Building a Partnership
Treating the investigator and his or her coworkers as important sourcing partners is a novel idea, but its time has come. According to one recent projection, in the next five years, sponsors will spend $1.8 billion to activate new investigators in the United States. A staggering $550 million of that will be spent on low- or non-performing sites

To break out of dysfunctional patterns of interaction and increase the potential for trial success, R&D managers must roll up their sleeves and get involved in the logistical and organizational complexities inherent in overlaying research in a typical clinic environment.

Most companies recognize the need to think more creatively about their relationships with large sourcing partners, such as staffing companies and data management organizations. Unfortunately, when it comes to managing their interactions with office-based research sites, the current approach to cost-cutting focuses on quick-fix solutions, such as slashing headcount and hiring contract service providers. These measures do little to address the underlying problems that plague clinical trials.

A more thoughtful, long-term strategy is needed. Rather than relying on entities outside the company to address problems, sponsors should take ownership of helping sites manage recruitment and logistics. Clinical testing is an important cost center that merits careful attention from senior management. Every year, pharma and biotech executives authorize spending in the millions on trials that take place in doctors’ offices and clinics. Yet how many of those executives have spent even an hour or two observing workflow, customer service, and levels of activity at a typical community-based site?
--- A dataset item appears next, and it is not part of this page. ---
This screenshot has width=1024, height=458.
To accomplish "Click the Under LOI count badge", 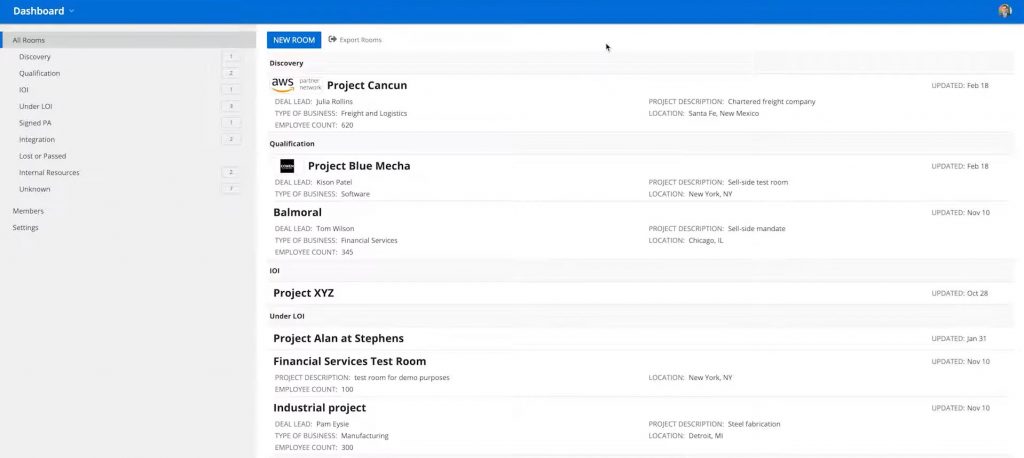I will [231, 106].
A new approach is long overdue. A thoughtful strategy that emphasizes knowledge-based sourcing, up-front investment, a realignment of clinical operations to focus on trial management, and the introduction of sound business principles in the development process will go a long way toward improving performance and reducing unproductive spending. When compared to developing a compound that can reverse the growth of cancer tumors or attack the latest strain of drug-resistant bacteria, managing the clinical trial process is not that difficult. Sponsors can-and in today’s difficult  economic climate, must-meet this challenge.